EHC ❯ Bounded MemoryStore leak - 1.6b5 w/large caches & heavy keys
-
Bug
-
Status: Closed
-
-
Resolution: Fixed
-
-
-
drb
-
Reporter: sourceforgetracker
-
September 21, 2009
-
0
-
Watchers: 0
-
September 22, 2009
-
September 22, 2009
Description
Hi Greg,
The new sampling algorithm used for eviction from the MemoryStore when maxElementsInMemory > TOO_LARGE_TO_EFFICIENTLY_ITERATE (5000) causes a very marked memory usage increase when the following conditions are met:
1) maxElementsInMemory > 5000 (this selects the keyArray sampling technique, otherwise it does not apply) 2) maxElementsInMemory is oversized with respect to actual cache key cardinality (eg: maxElementsInMemory = 10000 with perhaps only about 1000 unique keys) 3) The cache key objects are “heavy” (eg: neither primitive wrappers nor Strings, perhaps with a moderate object graph attached) 4) The cache key objects are not pooled (meaning that they correctly implements equals() and hashCode() but they do not evaluate true with identity == comparison - this means that key objects are built on demand when necessary)
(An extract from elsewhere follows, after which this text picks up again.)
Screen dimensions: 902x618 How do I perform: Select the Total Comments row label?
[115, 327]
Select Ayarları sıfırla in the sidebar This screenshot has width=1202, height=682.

Our applications happen to meet all of the above criteria for several caches. Let me describe the use case. We cache remote method invocations (Spring remoting + customized spring-modules-cache) and cache keys contain references to actual method arguments, which in turn in many cases are Hibernate detached instances. Now, let’s analyze each of the above criteria with this use case:
1) We’ve configured many of our caches to hold maxElementsInMemory = 10000 2) Actual cache cardinality is between 1000 and 5000. Since setting a higher number is not supposed to increase memory usage more than that of actual cache key cardinality (at least up to EhCache 1.5.0), this accomodates future growth in the domain model without having to constantly tweak cache configuration parameters. 3) The cache keys are custom Serializable objects which reference the method signature plus all actual arguments. 4) The cache keys are built on demand from an AOP alliance MethodInvocation whenever needed. They correctly implement equals() and hashCode(), however they are not pooled. In turn, method arguments are often Hibernate detached instances. The fact that they are detached is important, since this means that there may be many equal (but non-identical) object references in memory for a single logical entity instance.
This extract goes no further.